- _WHAT THIS TASK INVOLVES_:
Reproduce the listing lines from the line with "The image size is (1503, 766)." to the line with "Screen dimensions: 806x441", both included, without any changes.

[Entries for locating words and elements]
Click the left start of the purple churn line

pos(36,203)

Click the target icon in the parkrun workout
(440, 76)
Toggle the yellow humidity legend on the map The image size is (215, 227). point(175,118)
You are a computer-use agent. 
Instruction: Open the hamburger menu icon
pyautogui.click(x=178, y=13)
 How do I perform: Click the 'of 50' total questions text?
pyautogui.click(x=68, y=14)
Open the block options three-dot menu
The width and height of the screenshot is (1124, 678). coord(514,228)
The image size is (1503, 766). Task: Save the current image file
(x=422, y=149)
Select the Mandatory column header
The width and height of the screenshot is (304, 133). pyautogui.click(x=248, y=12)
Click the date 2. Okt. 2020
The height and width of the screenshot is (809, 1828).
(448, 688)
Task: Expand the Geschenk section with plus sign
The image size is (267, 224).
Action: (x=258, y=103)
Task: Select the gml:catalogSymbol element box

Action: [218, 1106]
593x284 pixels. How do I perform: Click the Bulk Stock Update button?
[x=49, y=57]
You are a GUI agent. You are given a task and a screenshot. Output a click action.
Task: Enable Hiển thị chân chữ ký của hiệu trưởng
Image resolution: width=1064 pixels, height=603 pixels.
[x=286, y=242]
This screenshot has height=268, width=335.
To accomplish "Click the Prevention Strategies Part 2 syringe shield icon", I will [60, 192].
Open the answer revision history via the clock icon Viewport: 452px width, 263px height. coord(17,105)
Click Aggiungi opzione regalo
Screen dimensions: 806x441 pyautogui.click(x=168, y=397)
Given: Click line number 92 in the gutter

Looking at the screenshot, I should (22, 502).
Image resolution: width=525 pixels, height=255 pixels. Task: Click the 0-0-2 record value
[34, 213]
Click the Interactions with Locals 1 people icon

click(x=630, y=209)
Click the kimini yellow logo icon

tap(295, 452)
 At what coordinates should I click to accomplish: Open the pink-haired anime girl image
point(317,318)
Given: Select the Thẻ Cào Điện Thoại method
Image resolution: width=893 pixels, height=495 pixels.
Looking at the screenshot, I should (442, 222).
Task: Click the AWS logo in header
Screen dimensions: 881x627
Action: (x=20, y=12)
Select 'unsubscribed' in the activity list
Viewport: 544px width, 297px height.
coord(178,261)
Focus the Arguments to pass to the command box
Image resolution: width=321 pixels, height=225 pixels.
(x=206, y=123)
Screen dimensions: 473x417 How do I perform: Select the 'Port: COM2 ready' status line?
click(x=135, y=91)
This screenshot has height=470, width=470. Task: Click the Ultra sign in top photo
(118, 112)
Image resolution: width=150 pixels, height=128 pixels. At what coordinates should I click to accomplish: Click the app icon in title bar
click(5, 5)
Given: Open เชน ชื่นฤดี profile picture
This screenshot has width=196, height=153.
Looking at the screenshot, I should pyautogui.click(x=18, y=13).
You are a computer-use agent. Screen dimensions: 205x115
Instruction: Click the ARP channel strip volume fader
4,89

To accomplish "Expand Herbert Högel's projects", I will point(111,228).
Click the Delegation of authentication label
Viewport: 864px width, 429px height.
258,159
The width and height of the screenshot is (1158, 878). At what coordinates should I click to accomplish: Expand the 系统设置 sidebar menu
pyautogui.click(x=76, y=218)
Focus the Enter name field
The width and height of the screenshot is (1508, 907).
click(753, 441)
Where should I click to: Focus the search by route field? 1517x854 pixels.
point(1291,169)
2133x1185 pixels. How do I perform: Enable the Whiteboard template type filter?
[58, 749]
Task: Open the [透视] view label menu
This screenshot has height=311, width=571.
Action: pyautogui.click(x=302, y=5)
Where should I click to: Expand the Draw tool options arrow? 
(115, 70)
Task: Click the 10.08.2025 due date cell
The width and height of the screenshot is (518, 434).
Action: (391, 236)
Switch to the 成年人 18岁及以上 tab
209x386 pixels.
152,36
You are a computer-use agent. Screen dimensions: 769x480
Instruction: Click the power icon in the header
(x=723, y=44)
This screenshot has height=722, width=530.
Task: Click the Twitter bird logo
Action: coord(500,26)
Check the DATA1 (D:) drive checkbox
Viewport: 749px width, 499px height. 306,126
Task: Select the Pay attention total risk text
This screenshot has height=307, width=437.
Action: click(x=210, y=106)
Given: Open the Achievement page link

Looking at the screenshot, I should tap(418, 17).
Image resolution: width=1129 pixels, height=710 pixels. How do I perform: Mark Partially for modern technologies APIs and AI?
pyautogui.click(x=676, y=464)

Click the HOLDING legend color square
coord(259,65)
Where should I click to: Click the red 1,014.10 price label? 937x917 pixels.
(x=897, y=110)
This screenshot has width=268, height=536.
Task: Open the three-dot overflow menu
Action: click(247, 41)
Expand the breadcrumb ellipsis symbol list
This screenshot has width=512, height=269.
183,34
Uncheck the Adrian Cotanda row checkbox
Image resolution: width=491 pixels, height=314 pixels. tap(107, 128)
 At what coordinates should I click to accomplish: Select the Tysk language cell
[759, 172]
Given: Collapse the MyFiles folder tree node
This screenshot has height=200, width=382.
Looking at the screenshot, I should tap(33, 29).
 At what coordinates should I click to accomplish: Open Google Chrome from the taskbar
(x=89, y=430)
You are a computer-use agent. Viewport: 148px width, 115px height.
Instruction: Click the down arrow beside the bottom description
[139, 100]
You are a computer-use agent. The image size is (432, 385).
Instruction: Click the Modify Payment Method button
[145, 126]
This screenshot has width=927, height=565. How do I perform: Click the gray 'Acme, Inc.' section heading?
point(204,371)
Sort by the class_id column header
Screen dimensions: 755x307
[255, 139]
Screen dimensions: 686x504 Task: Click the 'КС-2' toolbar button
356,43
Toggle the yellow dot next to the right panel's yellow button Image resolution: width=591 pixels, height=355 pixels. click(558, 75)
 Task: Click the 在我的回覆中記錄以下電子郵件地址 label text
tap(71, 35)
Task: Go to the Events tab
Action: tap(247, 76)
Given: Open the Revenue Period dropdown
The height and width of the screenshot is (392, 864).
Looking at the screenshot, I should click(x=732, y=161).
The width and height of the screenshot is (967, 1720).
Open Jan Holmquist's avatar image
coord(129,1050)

- _FINISHED ANSWER_:
The image size is (1503, 766). Task: Save the current image file
(x=422, y=149)
Select the Mandatory column header
The width and height of the screenshot is (304, 133). pyautogui.click(x=248, y=12)
Click the date 2. Okt. 2020
The height and width of the screenshot is (809, 1828).
(448, 688)
Task: Expand the Geschenk section with plus sign
The image size is (267, 224).
Action: (x=258, y=103)
Task: Select the gml:catalogSymbol element box

Action: [218, 1106]
593x284 pixels. How do I perform: Click the Bulk Stock Update button?
[x=49, y=57]
You are a GUI agent. You are given a task and a screenshot. Output a click action.
Task: Enable Hiển thị chân chữ ký của hiệu trưởng
Image resolution: width=1064 pixels, height=603 pixels.
[x=286, y=242]
This screenshot has height=268, width=335.
To accomplish "Click the Prevention Strategies Part 2 syringe shield icon", I will [60, 192].
Open the answer revision history via the clock icon Viewport: 452px width, 263px height. coord(17,105)
Click Aggiungi opzione regalo
Screen dimensions: 806x441 pyautogui.click(x=168, y=397)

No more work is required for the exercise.